Taking together these three points suggests already a more complex picture on gender diversity in research teams.  Homophily but also gendered status beliefs and power relations in general can bias the information sharing in groups, silencing important diverging and “fresh” perspectives in favor of the established status quo. At the same time, the proportion of women in groups can favor a more participative and “safe” team climate that precisely allows for the emergence of more innovative ideas. Which element becomes more influential depends probably many times on other contextual factors such as the shared history of group members or the precise moment a team finds itself in a project or development cycle.

Assessing the impact of gender diversity on research teams is definitely not as straight forward as establishing the proportion of women and men in the group. The whole situation is much more complex without even having touched upon the question research assessment, i.e. excellence! Standard bibliometric indicators are available such as publication count or citation impact, but to which degree are these themselves gendered or prone to gender bias? How do impact measures change when other performance indicators such as “altmetrics” or the “care” for future generations of scientists are considered? What more, there is certainly a need to critically reflect upon the very quest for “performance” itself which seems to be at odds with a feminist ethics of care: the acceleration and marketization of scientific production  in the neoliberal university runs counter to the space of genuine engagement with knowledge and the care with students (Mountz et al., 2015). After all, what innovation and creativity requires is less events driven by planned clock time than events driven by serendipity and opportune moments, i.e. less chronos and more kairos (Garud, Gehman, & Kumaraswamy, 2011).

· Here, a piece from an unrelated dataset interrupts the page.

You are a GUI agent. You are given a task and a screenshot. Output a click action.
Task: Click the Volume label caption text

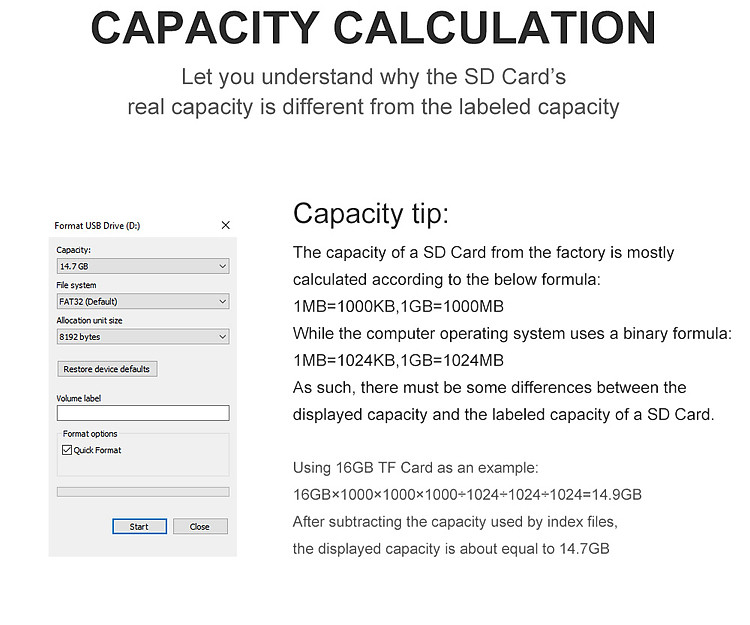[79, 398]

The question regarding gender diversity in research teams thus provides an exciting window upon contemporary processes in science itself: how can the quality of science with and for society be assessed with and beyond the “metric tide”? How is scientific production and collaboration changing – and persistently gendered? How is gender inequality continuously enacted through status beliefs and competency expectations?  Examining “teams” from a gender perspective provides  an exciting opportunity to revisit results from research on work groups, gendered organizations and interaction in the light of contemporary processes of gendered knowledge production.

Note: many resources related to team science can be found at the US National Cancer Institute's website on the Team Science Toolkit. A good starting point furthermore is the Science of Team Science group on Mendeley.